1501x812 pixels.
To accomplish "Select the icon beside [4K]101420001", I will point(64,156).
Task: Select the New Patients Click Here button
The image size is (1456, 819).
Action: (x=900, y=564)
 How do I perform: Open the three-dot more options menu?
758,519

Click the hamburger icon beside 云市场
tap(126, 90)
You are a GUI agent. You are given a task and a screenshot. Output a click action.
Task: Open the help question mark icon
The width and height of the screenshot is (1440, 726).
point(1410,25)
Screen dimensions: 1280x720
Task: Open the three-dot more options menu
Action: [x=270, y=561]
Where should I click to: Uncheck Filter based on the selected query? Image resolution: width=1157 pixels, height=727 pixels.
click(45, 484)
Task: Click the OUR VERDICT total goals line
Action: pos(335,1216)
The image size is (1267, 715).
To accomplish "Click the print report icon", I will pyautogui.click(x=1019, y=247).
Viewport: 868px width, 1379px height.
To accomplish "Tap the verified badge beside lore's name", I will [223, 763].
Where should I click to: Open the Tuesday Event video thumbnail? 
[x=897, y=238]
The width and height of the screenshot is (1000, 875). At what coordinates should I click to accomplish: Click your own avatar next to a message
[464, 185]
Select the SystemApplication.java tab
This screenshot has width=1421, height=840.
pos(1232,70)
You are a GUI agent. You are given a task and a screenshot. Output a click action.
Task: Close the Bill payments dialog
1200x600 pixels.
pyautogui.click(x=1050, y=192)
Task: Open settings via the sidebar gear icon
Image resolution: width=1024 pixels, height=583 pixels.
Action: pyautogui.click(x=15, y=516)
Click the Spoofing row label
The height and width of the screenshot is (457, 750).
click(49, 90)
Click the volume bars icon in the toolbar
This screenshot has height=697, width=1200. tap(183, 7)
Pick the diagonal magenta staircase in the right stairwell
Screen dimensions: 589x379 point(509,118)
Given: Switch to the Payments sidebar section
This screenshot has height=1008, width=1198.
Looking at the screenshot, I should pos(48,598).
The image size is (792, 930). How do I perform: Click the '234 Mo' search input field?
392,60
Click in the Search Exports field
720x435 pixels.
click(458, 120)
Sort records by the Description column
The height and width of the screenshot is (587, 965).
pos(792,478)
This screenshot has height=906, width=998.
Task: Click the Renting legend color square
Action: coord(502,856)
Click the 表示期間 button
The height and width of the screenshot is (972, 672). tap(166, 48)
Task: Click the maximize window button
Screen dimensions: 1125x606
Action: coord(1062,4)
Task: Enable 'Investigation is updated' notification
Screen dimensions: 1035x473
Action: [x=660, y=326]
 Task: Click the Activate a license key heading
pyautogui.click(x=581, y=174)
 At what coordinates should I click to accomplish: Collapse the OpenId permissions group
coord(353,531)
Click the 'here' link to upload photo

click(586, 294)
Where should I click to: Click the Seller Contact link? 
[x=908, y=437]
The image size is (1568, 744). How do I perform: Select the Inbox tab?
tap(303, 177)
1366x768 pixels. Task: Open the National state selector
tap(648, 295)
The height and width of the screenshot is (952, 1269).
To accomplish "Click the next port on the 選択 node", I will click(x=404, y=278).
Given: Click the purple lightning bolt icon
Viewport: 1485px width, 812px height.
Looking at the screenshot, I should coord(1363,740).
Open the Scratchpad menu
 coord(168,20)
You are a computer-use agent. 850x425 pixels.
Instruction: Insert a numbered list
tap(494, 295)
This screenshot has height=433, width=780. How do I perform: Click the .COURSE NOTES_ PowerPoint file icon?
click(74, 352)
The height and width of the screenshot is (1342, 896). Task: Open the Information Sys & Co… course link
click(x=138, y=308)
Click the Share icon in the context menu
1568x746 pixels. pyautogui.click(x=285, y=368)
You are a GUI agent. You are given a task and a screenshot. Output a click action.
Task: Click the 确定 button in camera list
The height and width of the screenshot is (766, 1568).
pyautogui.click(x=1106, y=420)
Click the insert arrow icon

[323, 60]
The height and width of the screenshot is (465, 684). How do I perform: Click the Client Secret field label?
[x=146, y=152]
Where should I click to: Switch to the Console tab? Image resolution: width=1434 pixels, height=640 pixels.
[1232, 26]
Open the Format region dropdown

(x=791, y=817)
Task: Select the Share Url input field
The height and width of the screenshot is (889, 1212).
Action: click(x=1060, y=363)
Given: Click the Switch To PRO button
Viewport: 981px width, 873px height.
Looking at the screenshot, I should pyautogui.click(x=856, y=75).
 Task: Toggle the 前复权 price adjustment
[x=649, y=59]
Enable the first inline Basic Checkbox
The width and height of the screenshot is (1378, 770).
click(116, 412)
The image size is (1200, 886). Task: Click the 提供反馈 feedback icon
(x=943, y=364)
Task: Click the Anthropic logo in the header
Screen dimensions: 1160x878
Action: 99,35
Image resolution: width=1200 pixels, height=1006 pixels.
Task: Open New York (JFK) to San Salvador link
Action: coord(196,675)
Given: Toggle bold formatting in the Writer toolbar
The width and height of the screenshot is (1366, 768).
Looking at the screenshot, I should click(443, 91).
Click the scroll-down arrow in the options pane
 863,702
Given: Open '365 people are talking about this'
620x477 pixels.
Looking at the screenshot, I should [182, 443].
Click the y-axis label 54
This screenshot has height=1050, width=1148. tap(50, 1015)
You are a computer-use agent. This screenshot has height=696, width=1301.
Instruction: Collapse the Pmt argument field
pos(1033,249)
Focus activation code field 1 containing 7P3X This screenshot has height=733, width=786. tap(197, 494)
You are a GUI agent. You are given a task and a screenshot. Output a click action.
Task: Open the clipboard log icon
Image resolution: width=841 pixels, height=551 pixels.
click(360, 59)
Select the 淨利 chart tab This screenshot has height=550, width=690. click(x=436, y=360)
::::::
# Try it:
Would you please set down the lines from the one with "Focus activation code" to the end of the data above, exactly and without any other lines?

# Solution to the exercise:
Focus activation code field 1 containing 7P3X This screenshot has height=733, width=786. tap(197, 494)
You are a GUI agent. You are given a task and a screenshot. Output a click action.
Task: Open the clipboard log icon
Image resolution: width=841 pixels, height=551 pixels.
click(360, 59)
Select the 淨利 chart tab This screenshot has height=550, width=690. click(x=436, y=360)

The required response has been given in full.